Wouldn't you agree there is a meaningful, important difference between "supporting holocaust denialism" and "not wanting holocaust denialism to be censored by the government, because wrong and dumb as it is, suppressing it is the thin end of the wedge on the government choking out free political speech on a larger scale"? I think that is a good analogy for the mainstream Blue position on the riots. "Obviously looting and arson are wrong, but if we let the police seriously intervene, they'll use that as an opportunity to squash legitimate protests, too, so que sera sera." It seems worth distinguishing, on a moral and norms-maintenance level, from the accusation that Blue Tribe genuinely, actively wanted buildings to be burned and looted.

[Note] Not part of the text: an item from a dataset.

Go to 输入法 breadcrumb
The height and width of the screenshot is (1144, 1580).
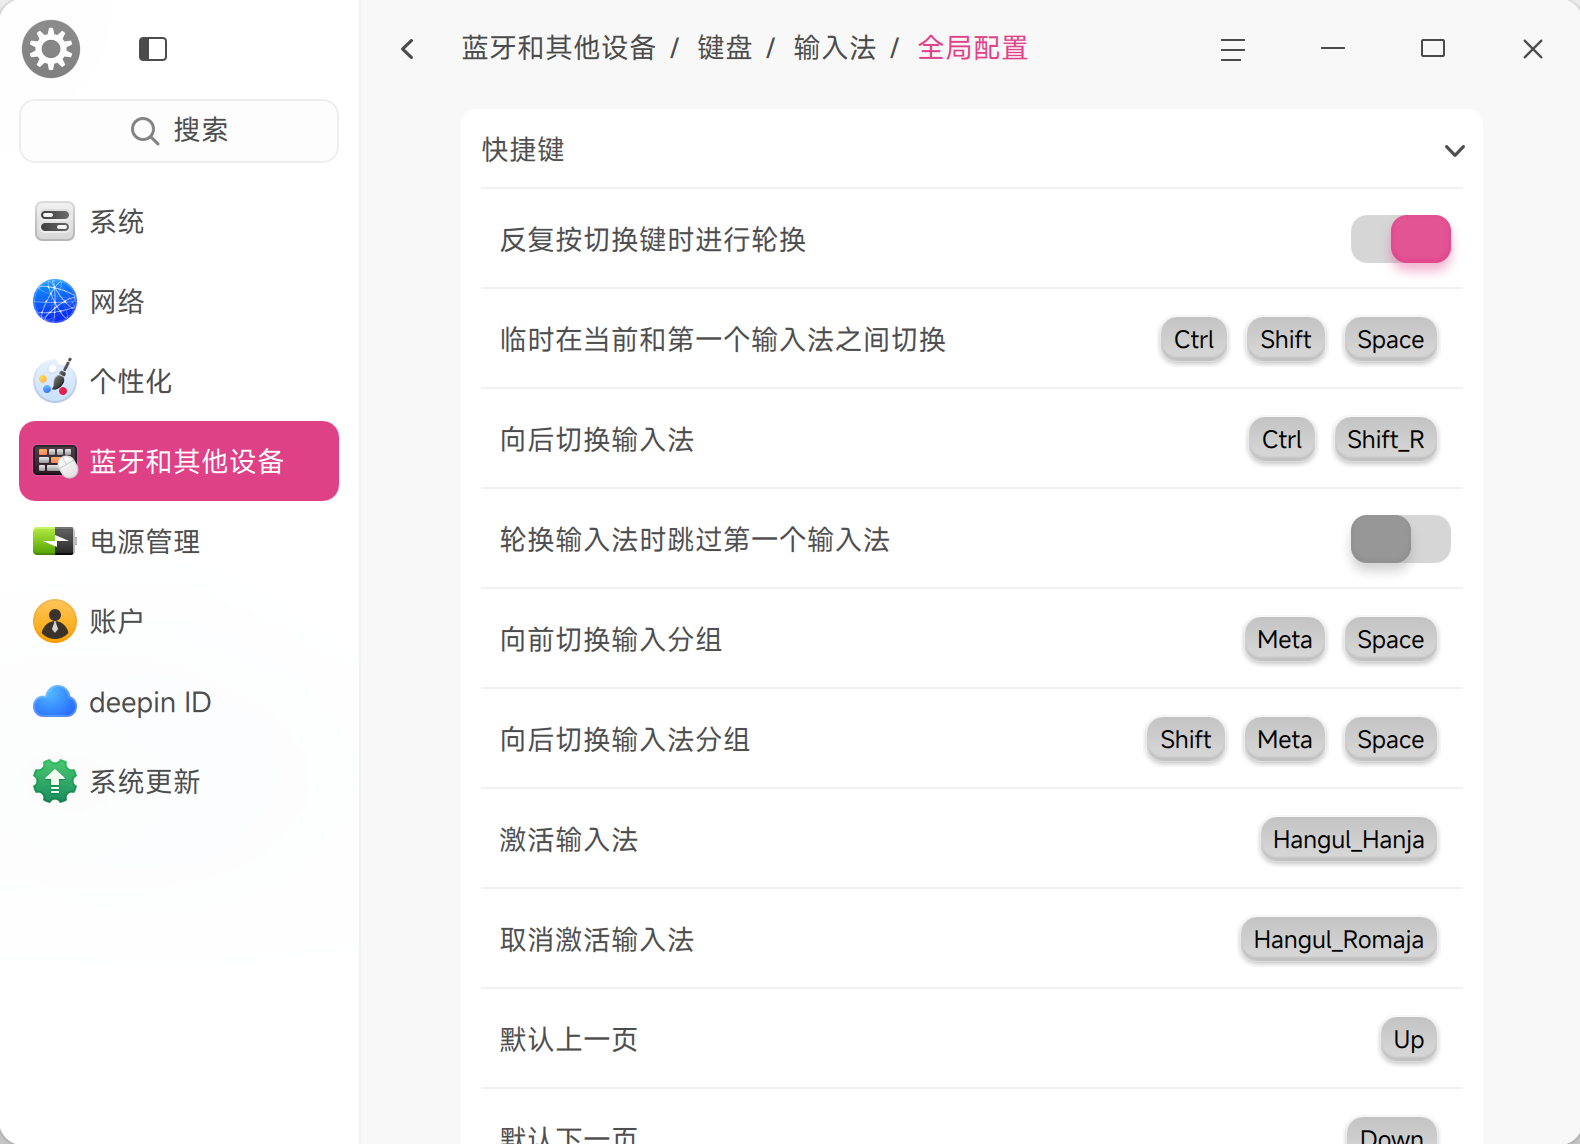pos(834,48)
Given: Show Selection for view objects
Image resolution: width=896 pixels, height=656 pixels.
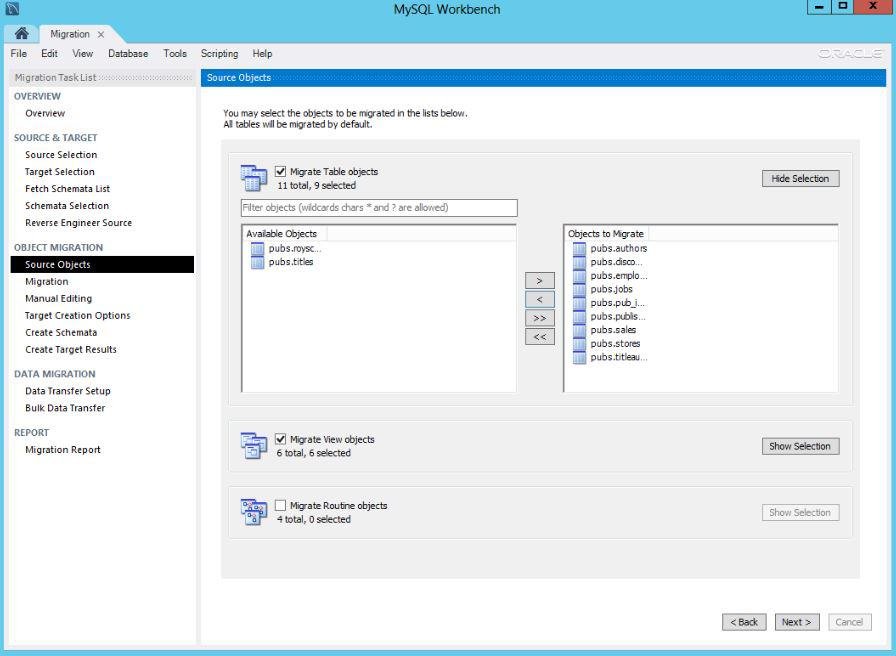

Reluctant tolerance isn't support.
(Obviously this is reliant on a… biased… view of how institutionally untrustworthy cops are. But granting this factually-dubious belief, then it seems coherent to be leery of riots-suppression without properly "supporting" the riots. And in fairness, the validity of that leeriness is not necessarily reliant on the straightforwardly-wrong claims about how prevalent police killings are. Conceivably the police may be tempted to unfairly suppress legitimate BLM protests even in a world where the core claim of the BLM protests was wrong, precisely because it's all the more tempting to suppress your enemies' speech if you genuinely, sincerely believe them to be spreading damaging lies about you.)
Personally I do think there's some amount of illegal violence you just have to grudgingly tolerate, if you want a meaningful right to protest to exist in your country. Crowd control is notoriously hard, let alone in a grassroots, spontaneous movement. In the real world, "Sure, you can protest… but if even a hundred people nation-wide get violent, then we'll send in the troops and condemn the entire movement" is as good as a ban having large-scale protests at all. Now, I think the BLM riots clearly passed that threshold, at least in some states. But it's not a binary. Tolerating some amount of rioting makes sense to me, just on general principle - never mind that cops had plausible motivation to hold special ill will against BLM because their own interests were at stake.